Page MenuHomePhabricator

Add metrics for monthly reconciles
Closed, ResolvedPublic

Description

On T357684, we built a metrics job for our daily reconciles, also known as last-24h runs as per schema of wmf_content.inconsistencies_of_mediawiki_content_history_v1.

On this task we should extend this mechanism to also produce metrics when we do monthly reconciles (aka all-of-wiki-time).

  • modify compute_metrics.py to accept a compute_class paramenter of last-24h | all-of-wiki-time.
  • Add metrics to the mw_content_reconcile_mw_content_history_monthly DAG.
  • Modify the data being kept in the metrics table accordingly so that we can segregate between last-24h | all-of-wiki-time runs.
  • Modify dashboard to include this data.

Details

Related Changes in GitLab:
TitleReferenceAuthorSource BranchDest Branch
Add metrics for mw_content_history monthly reconcilerepos/data-engineering/airflow-dags!1492tchinmw-content-history-metrics-wiki-timemain
Use max_timestamp for partition_ts when computing metrics for all-of-wiki-timerepos/data-engineering/mediawiki-content-pipelines!73tchinmax-timestamp-for-all-of-wiki-timemain
Add alerts to metrics computationrepos/data-engineering/mediawiki-content-pipelines!60tchinadd-alertsmain
Customize query in GitLab

Event Timeline

Since implementing the metrics segregation, we should now update the legacy metrics with the computation class before implementing the monthly metrics

spark-sql (default)> SELECT COUNT(*) AS count
                   > FROM wmf_data_ops.data_quality_metrics
                   > WHERE tags['project'] = 'mediawiki_content_history'
                   >   AND (tags['computation_class'] IS NULL OR tags['computation_class'] = '')
                   > ;
count
577920

The metrics table has no unique index I can match on to update rows so I had to match on almost every column but it worked I guess

MERGE INTO wmf_data_ops.data_quality_metrics t
USING (
  SELECT
    dataset_date,
    tags,
    entity,
    instance,
    value,
    name,
    source_table,
    pipeline_run_id,
    partition_id,
    partition_ts,
    map_concat(tags, map('computation_class', 'last-24h')) AS updated_tags
  FROM wmf_data_ops.data_quality_metrics
  WHERE tags['project'] = 'mediawiki_content_history'
    AND (tags['computation_class'] IS NULL OR tags['computation_class'] = '')
  AND partition_ts <= TIMESTAMP '2025-05-10 00:00:00'
) s
ON (t.partition_id = s.partition_id
   AND t.dataset_date = s.dataset_date
   AND t.pipeline_run_id = s.pipeline_run_id
   AND t.name = s.name
   AND t.instance = s.instance
   AND t.value = s.value
   AND t.entity = s.entity
   AND t.source_table = s.source_table)
WHEN MATCHED THEN
  UPDATE SET tags = s.updated_tags;
spark-sql (default)> SELECT COUNT(*) AS count
                   > FROM wmf_data_ops.data_quality_metrics
                   > WHERE tags['project'] = 'mediawiki_content_history'
                   >   AND (tags['computation_class'] IS NULL OR tags['computation_class'] = '')
                   > ;
count
0

Just noticed that in the metrics computation script, it deletes any duplicated metrics WHERE partition_ts = CAST('{args.min_timestamp}' AS TIMESTAMP) in case of reruns.

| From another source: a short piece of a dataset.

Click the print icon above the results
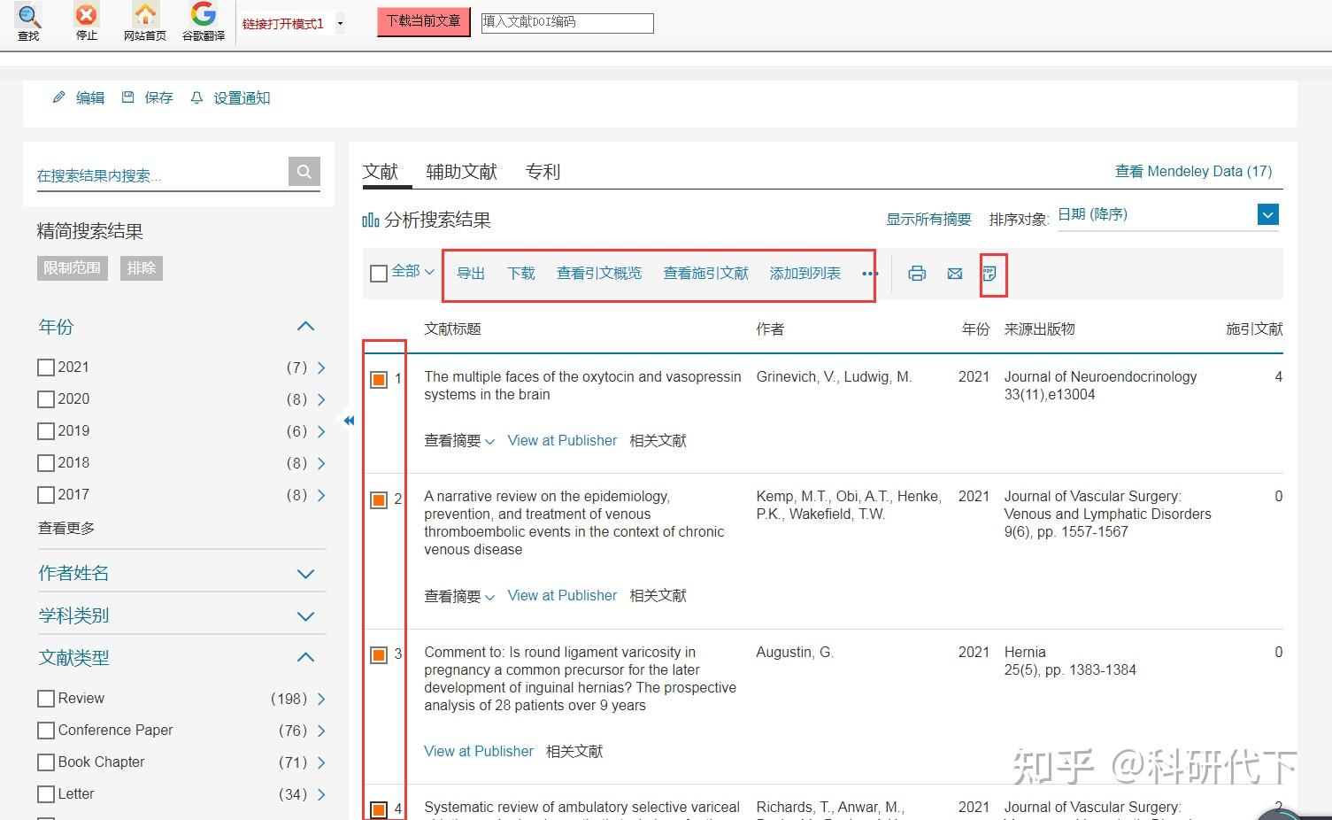1332x820 pixels. pyautogui.click(x=917, y=274)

However, for all-of-wiki-time, min_timestamp is always 2000-01-01T00:00:00. We need the partition_ts column to be the max_timestamp for this case.

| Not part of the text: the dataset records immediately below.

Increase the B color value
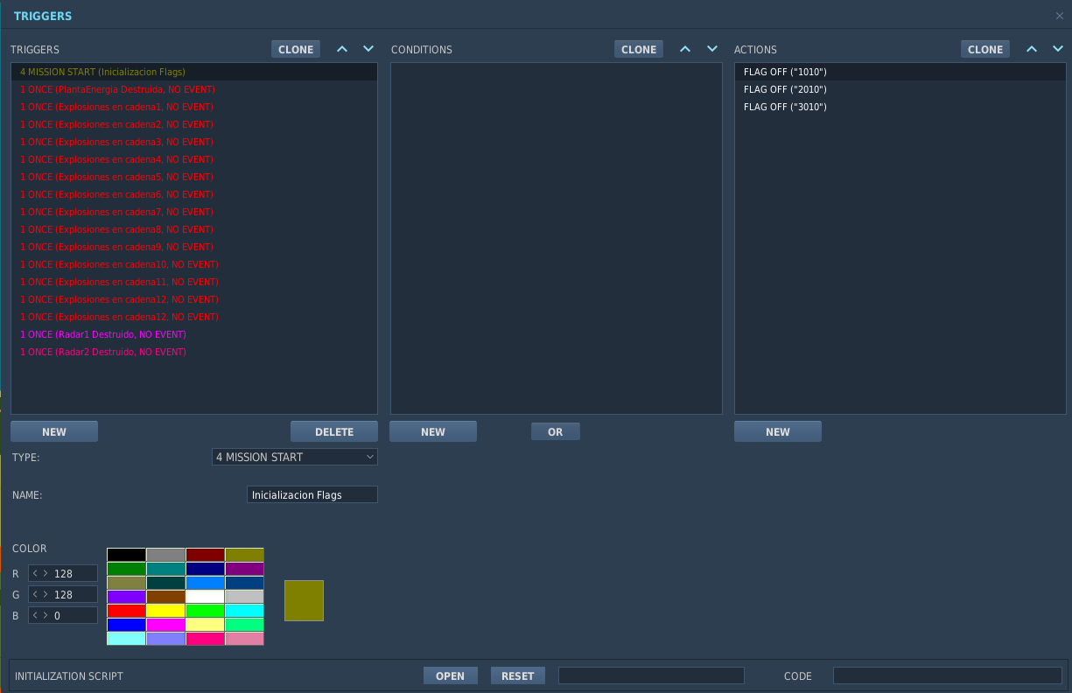(x=46, y=616)
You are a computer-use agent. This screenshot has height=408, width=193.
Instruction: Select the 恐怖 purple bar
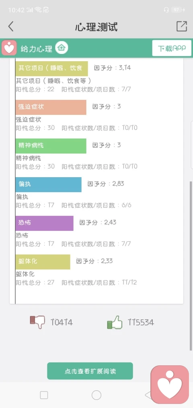pos(44,223)
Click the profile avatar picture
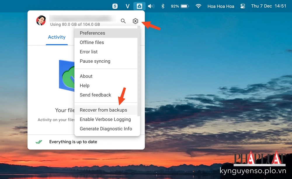Screen dimensions: 292x179 (x=41, y=20)
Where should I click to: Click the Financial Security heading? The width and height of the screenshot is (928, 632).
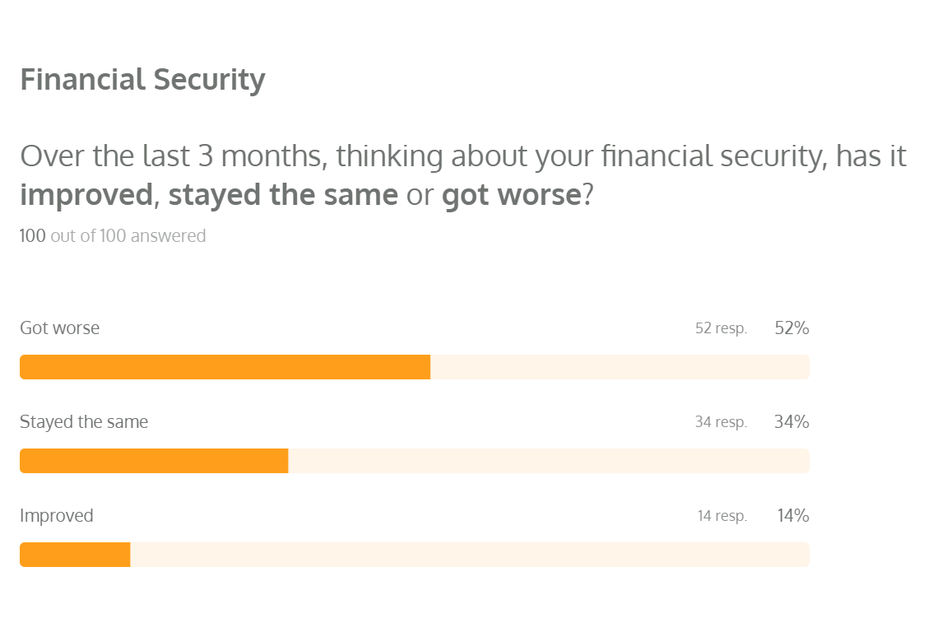[x=142, y=80]
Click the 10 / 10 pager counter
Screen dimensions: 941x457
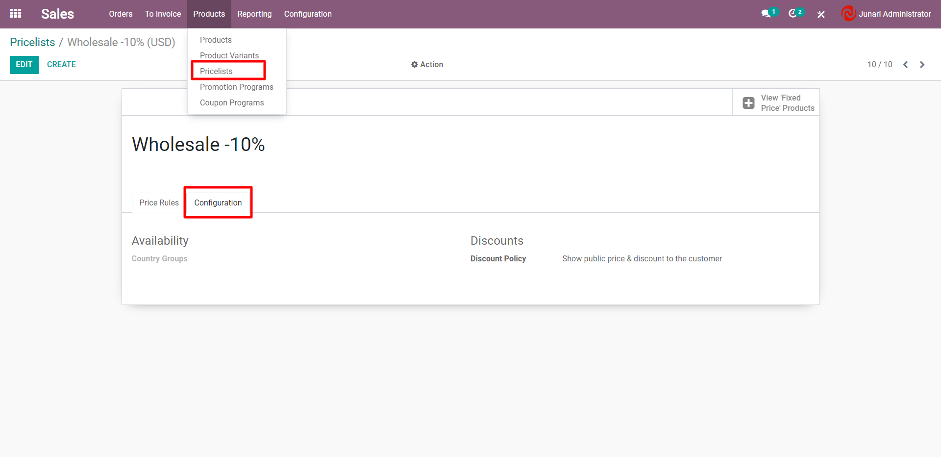pos(879,65)
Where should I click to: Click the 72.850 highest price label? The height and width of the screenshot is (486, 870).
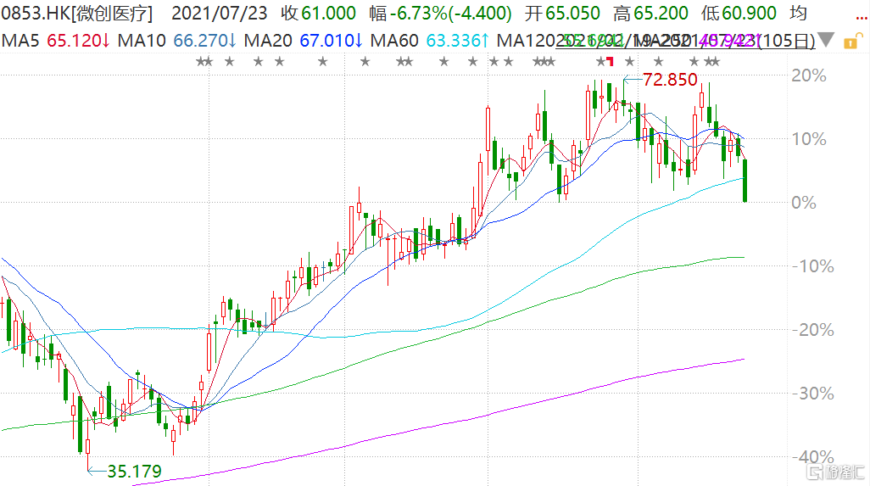coord(671,81)
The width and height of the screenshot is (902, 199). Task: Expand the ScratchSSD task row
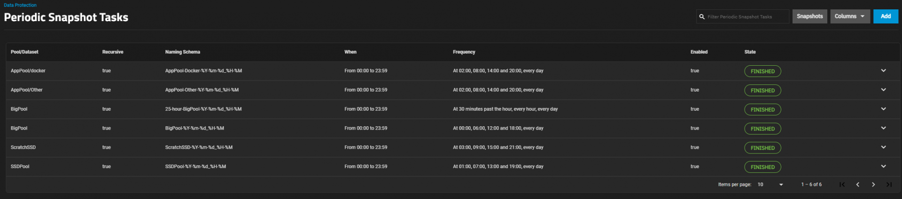tap(883, 147)
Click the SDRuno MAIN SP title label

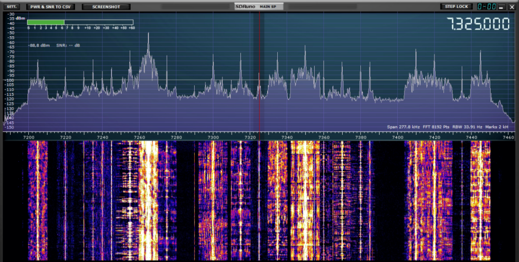tap(259, 7)
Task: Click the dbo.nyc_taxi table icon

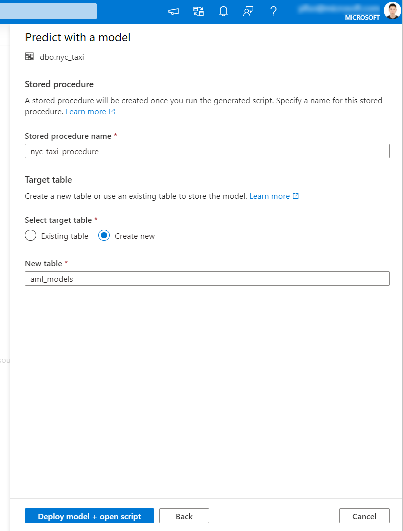Action: pos(30,57)
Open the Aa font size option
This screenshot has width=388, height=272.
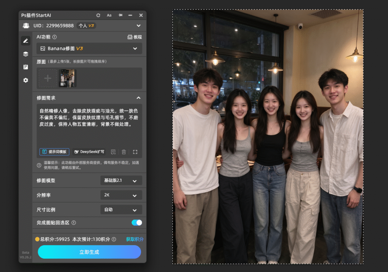[109, 16]
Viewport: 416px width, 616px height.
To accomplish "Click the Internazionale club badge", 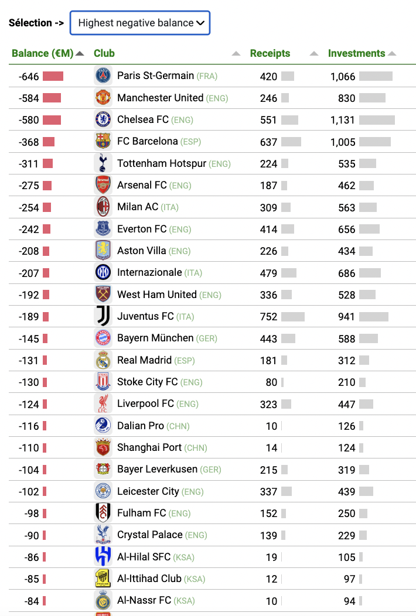I will [x=103, y=272].
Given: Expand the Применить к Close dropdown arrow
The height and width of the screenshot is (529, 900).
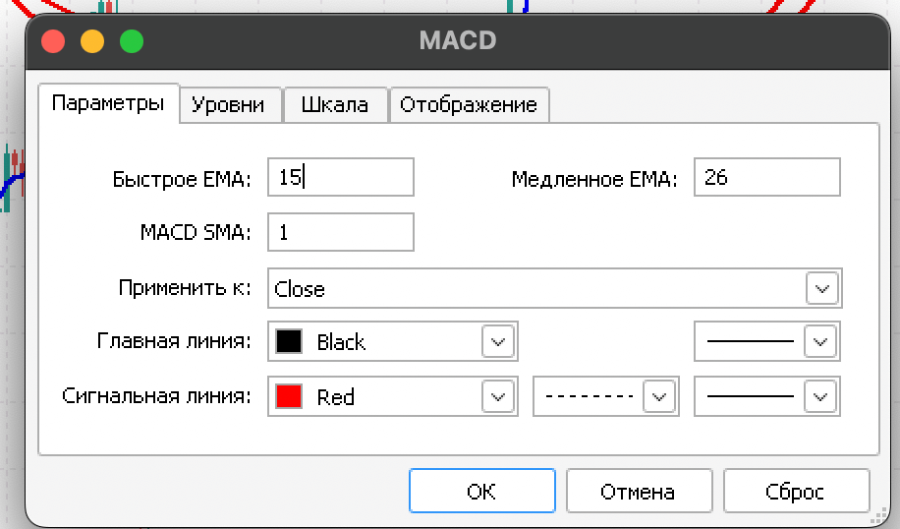Looking at the screenshot, I should 822,288.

The metrics table has no unique index I can match on to update rows so I had to match on almost every column but it worked I guess

MERGE INTO wmf_data_ops.data_quality_metrics t
...

Nice!

In this case I think you could have also used an UPDATE for simpler syntax, just FYI:

UPDATE wmf_data_ops.data_quality_metrics
SET tags = map_concat(tags, map('computation_class', 'last-24h'))
WHERE tags['project'] = 'mediawiki_content_history'
  AND (tags['computation_class'] IS NULL OR tags['computation_class'] = '')
  AND partition_ts <= TIMESTAMP '2025-05-10 00:00:00'

Just noticed that in the metrics computation script, it deletes any duplicated metrics WHERE partition_ts = CAST('{args.min_timestamp}' AS TIMESTAMP) in case of reruns. However, for all-of-wiki-time, min_timestamp is always 2000-01-01T00:00:00. We need the partition_ts column to be the max_timestamp for this case.

Nice catch!

Mentioned in SAL (#wikimedia-operations) [2025-06-30T16:57:35Z] <tchin@deploy1003> Started deploy [airflow-dags/analytics@74e8d66]: Deploying artifacts for T388439

Mentioned in SAL (#wikimedia-operations) [2025-06-30T16:58:11Z] <tchin@deploy1003> Finished deploy [airflow-dags/analytics@74e8d66]: Deploying artifacts for T388439 (duration: 00m 52s)

Adjusted airflow variables to use the new conda artifact. Should be good to go now. Now the only question is how long the metrics computation will take...

@tchin are we done here? If so, can we tick the boxes and close?

tchin updated the task description. (Show Details)